Requirement 1:
Answer the following about the passage on Keggin polyoxometalates below, one line each.
(a) Which two oxoanions does the passage give as the condensing point for assembling tungstate or molybdate?
(b) To what does the passage attribute the strong Brönsted acidities it mentions?
(c) With what does the passage propose to replace the protons step by step?
Requirement 2:
Resume the passage on Keggin polyoxometalate catalysts below, picking up after its final sentence.

-------- Text segment

In such structures, Keggin-type POMs are readily obtained by condensing two different oxoanions, i.e. silicate or phosphate, the tetrahedron of which serves as a condensing point to assemble tungstate or molybdate in extremely stable and compact structures. Depending on the conditions used, these assemblies form heteropolyanions or their conjugated acids, the so-called heteropolyacids (HPAs) such as H₃PW₁₂O₄₀, H₃PMo₁₂O₄₀, and H₄SiW₁₂O₄₀. The latter exhibits strong Brönsted acidities, due to weak interactions between the protons and the large counter-anion, as for liquid superacids.¹¹

We thus wondered if we could tune and amplify Keggin POM reactivity by replacing step by step these protons with metals known for their catalytic properties in homogeneous catalysis. To the best of our knowledge, only substituted iron,¹²copper,¹³ and silver,¹⁴titanium, tin, bismuth or ruthenium¹⁵POMs have been reported and used as monofunctional heterogeneous catalysts. Such a conceptually novel strategy would provide catalysts with at least dual activity, offering new opportunities in organic chemistry by combining two or more chemical properties on the same POM catalyst.¹⁶ This would lead to new versatile and bi(multi)functional POMs as catalytic and recoverable tools toward sustainable organic chemistry.

----------------
-------- Supplied material

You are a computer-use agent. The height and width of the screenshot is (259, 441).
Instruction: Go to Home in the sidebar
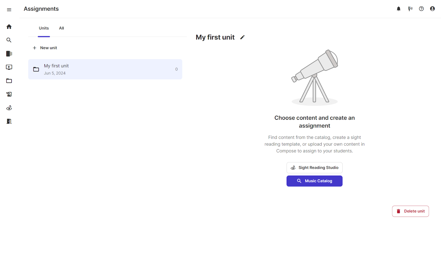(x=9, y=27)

----------------
-------- Supplied material

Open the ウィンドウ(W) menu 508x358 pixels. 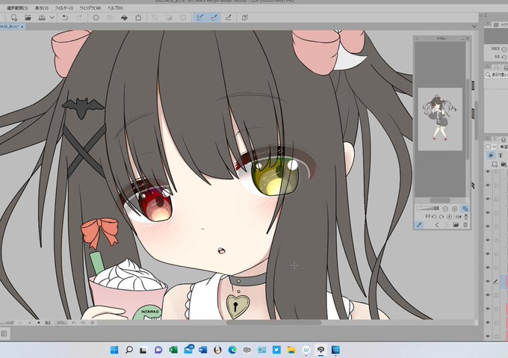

----------------

Task output 1:
(a) Silicate or phosphate.
(b) Weak interactions between the protons and the large counter-anion.
(c) Metals known for their catalytic properties in homogeneous catalysis.

Task output 2:
Due to our interest in coinage metals in organic synthesis,¹⁷ we have chosen silver and prepared a series of Ag–H–POMs and applied them, for the first time, to a typical reaction, i.e. the rearrangement of alkynyloxiranes to furans.¹⁸ This reaction proceeds under homogeneous conditions in methanol using a mixture of silver triflate and p-toluenesulfonic acid as catalysts (Scheme 1, top). The acid co-catalyst increases the selective oxirane opening caused by the nucleophilic attack of methanol, while silver salts promote the cyclization into furan of the major opened product (Scheme 1, bottom). Ag–H–POMs combining both silver and acid in a single catalyst would thus be perfect for this transformation, and their inherent heterogeneous nature would facilitate recovery of both the product and the catalyst.

Scheme 1 Mechanism for the Ag- and acid catalyzed rearrangement of alkynyloxiranes to furans.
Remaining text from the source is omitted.